Перепишите дословно из отрывка ниже всё, начиная со слов «За один день» и до слов «раскладывали по местам.».

_Предоставленный отрывок_
• • • • •
За один день жителей уже столько набралось, что они толпились в тесной улице базара, в котором все лавки были переворочены и перешарены: в них валялись только обломки посуды, доски, решета, клочки и лоскуты войлоков, которые наши мародеры тысячу раз переворочали.

В городе есть несколько фонтанов ключевой воды, около которых также толпились веселые мальчики, бабы, сморщившись, устроивали снова хозяйство в опустошенных саклях и собирали обломки и лоскуты. Впрочем [311] все лучшее они спасли с собою, теперь опять привезли и раскладывали по местам.
• • • • •
_Раздел данных_
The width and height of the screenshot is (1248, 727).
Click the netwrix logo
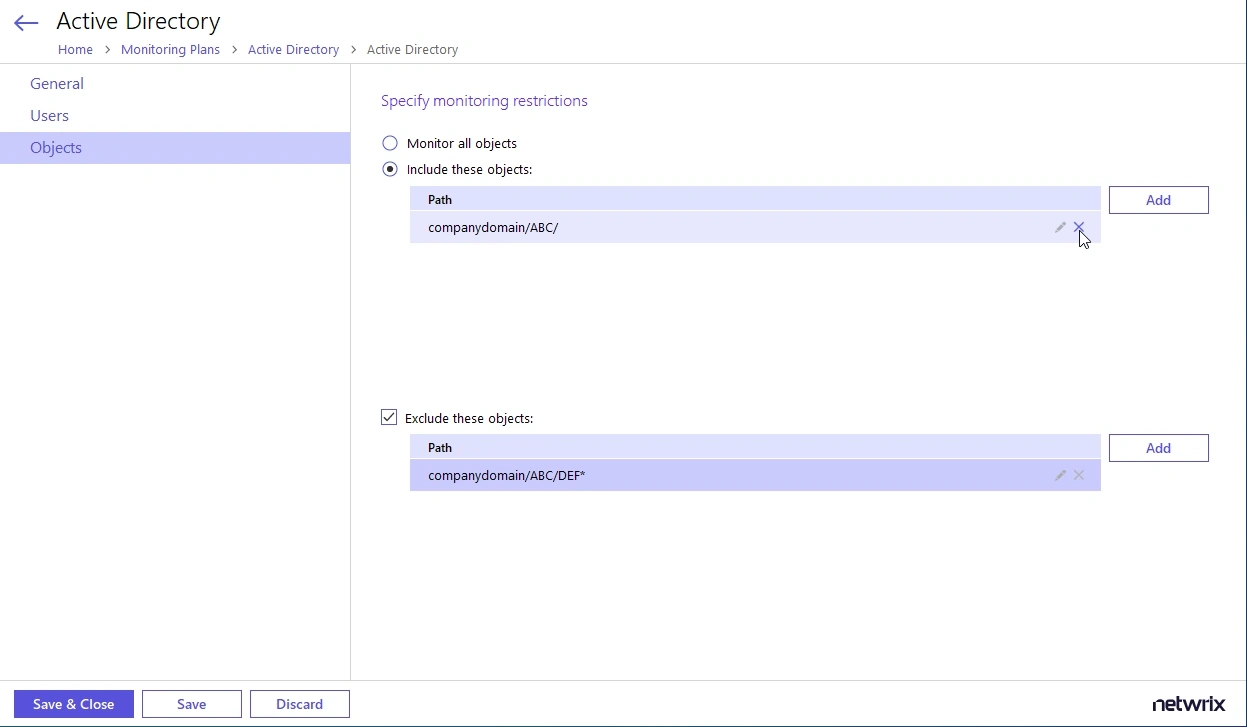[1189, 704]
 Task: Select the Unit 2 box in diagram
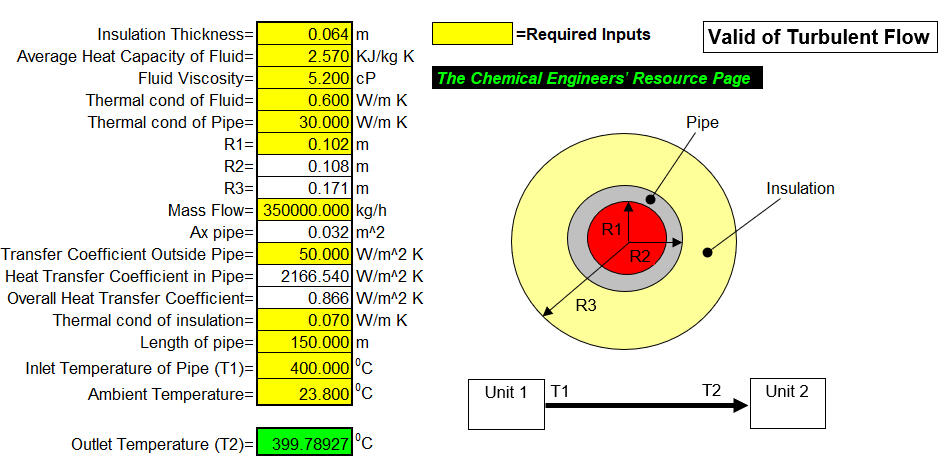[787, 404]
• • • • •
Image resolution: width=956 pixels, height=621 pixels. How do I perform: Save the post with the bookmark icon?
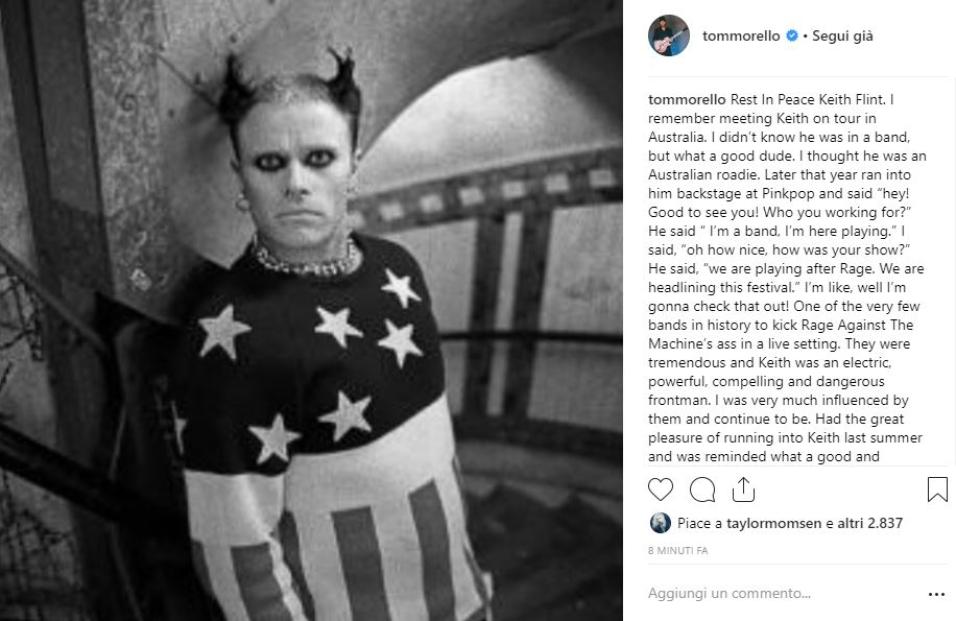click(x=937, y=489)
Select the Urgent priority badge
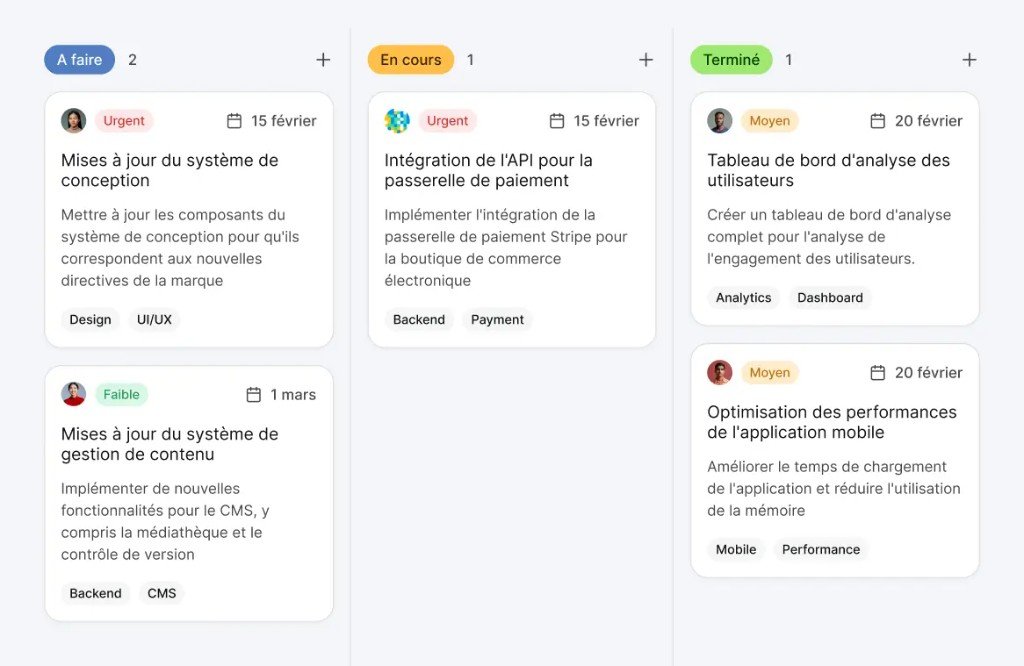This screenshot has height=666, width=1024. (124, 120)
• • • • •
_Ответ на задание_
За один день жителей уже столько набралось, что они толпились в тесной улице базара, в котором все лавки были переворочены и перешарены: в них валялись только обломки посуды, доски, решета, клочки и лоскуты войлоков, которые наши мародеры тысячу раз переворочали.

В городе есть несколько фонтанов ключевой воды, около которых также толпились веселые мальчики, бабы, сморщившись, устроивали снова хозяйство в опустошенных саклях и собирали обломки и лоскуты. Впрочем [311] все лучшее они спасли с собою, теперь опять привезли и раскладывали по местам.